After spending twenty years in a deep slumber, Rip Van Winkle awakes to the realization that he had been asleep for two decades, instead of what he thought to be a mere night. He returns to the village, and is initially confused over the new surroundings. Eventually, he settles down once again, and gets used to the new America; at the same time he sheds off the notion that the country is still being ruled by a monarch.

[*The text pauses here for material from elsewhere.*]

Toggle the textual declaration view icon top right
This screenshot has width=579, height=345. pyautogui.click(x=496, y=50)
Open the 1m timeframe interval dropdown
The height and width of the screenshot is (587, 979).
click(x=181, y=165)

It was last quarter, I think, when I mentioned that I once lived in an area in Hong Kong where there are trees growing around, and a big park near the neighborhood. Sadly, due to construction work and the expansion of transportation networks, the park, and ultimately the green wildlife began to disappear before my very eyes. While it may be very heart-rendering, the change never hit me in the face until I compared photos that I took in a similar location a few years before and after. Irving, in "Rip Van Winkle", is in essence doing the very same thing. By "abducting" a man from the time when Britain still ruled and then placing him in the beginning of the United States, he successfully captures the alienation and extreme shift in the structure of the government. For the people who went through this change personally, while they may be aware of such change, the fact that they were living in the moment makes a less impressive narrator than Rip, who missed entirely the whole changing process and only got to witness the start and end products.

Poe mentioned that Irving is overrated. Is he, though? True, he may be retelling a story that has already been created, but does that necessarily make Irving an overrated writer? Who else borrowed stories, reconstructed the elements, retold them, and eventually gained international and critical acclaim? None other than Shakespeare himself. The story of Romeo and Juliet, for instance, is another version of an earlier story written by another writer eighty years before Shakespeare came up with the play. It was not original. But for Irving to retell the story with such eloquent style and to make it resonate with the historical context at that time is in itself an art.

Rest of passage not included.